Saved data entries

★ ★ ★

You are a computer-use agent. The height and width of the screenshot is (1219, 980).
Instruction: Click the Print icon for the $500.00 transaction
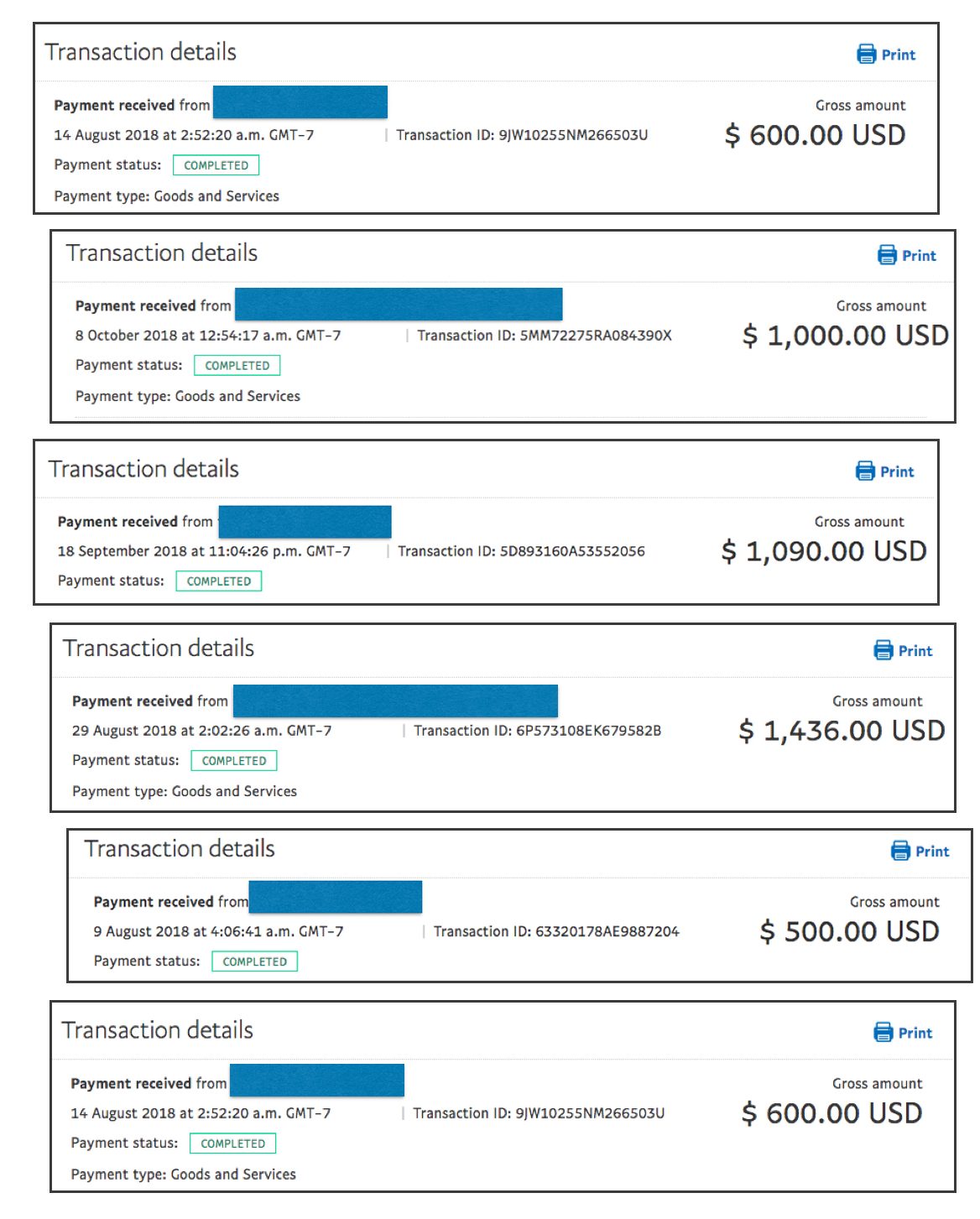tap(900, 851)
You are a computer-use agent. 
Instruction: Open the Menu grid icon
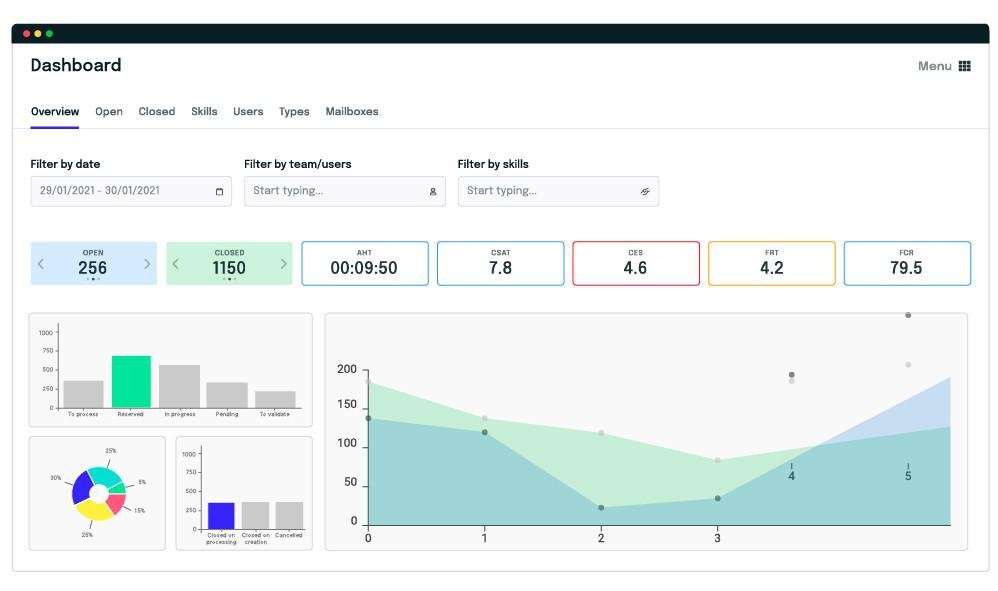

★ ★ ★

_REQUIREMENT_
Looking at the records, how many of the lines contain the string "computer"? Only the number should be given.

_PROBLEM SOLUTION_
2